[Saved data entries]
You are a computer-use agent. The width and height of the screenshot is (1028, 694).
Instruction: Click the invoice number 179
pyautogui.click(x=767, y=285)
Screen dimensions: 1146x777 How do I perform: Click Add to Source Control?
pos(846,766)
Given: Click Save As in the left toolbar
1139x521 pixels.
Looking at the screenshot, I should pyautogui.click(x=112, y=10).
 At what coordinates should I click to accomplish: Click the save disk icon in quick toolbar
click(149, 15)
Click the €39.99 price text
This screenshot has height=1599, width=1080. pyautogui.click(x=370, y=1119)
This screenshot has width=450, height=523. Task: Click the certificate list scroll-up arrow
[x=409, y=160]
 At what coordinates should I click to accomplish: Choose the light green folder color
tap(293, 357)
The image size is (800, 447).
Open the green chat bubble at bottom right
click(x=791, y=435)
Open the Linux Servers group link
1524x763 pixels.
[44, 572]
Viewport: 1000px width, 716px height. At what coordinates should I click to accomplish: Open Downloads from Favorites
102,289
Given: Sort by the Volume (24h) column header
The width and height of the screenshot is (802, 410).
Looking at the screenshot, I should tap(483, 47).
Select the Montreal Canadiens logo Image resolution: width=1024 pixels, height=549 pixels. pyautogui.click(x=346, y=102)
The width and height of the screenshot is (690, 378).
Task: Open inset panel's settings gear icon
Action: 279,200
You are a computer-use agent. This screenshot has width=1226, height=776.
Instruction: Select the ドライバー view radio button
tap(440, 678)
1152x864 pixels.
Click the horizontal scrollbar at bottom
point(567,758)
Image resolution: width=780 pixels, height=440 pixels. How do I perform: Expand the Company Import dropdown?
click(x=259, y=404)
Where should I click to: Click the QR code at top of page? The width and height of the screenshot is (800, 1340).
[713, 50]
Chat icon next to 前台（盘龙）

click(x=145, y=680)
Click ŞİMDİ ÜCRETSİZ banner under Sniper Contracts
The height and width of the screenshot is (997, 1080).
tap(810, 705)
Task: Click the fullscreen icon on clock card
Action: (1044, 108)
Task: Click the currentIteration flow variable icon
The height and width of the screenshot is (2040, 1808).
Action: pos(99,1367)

Your objective: Set the lines down exactly, from the first line of the records to the line where "Given: Click Save As in the left toolbar" appears, with both ends kept.

Answer:
You are a computer-use agent. The width and height of the screenshot is (1028, 694).
Instruction: Click the invoice number 179
pyautogui.click(x=767, y=285)
Screen dimensions: 1146x777 How do I perform: Click Add to Source Control?
pos(846,766)
Given: Click Save As in the left toolbar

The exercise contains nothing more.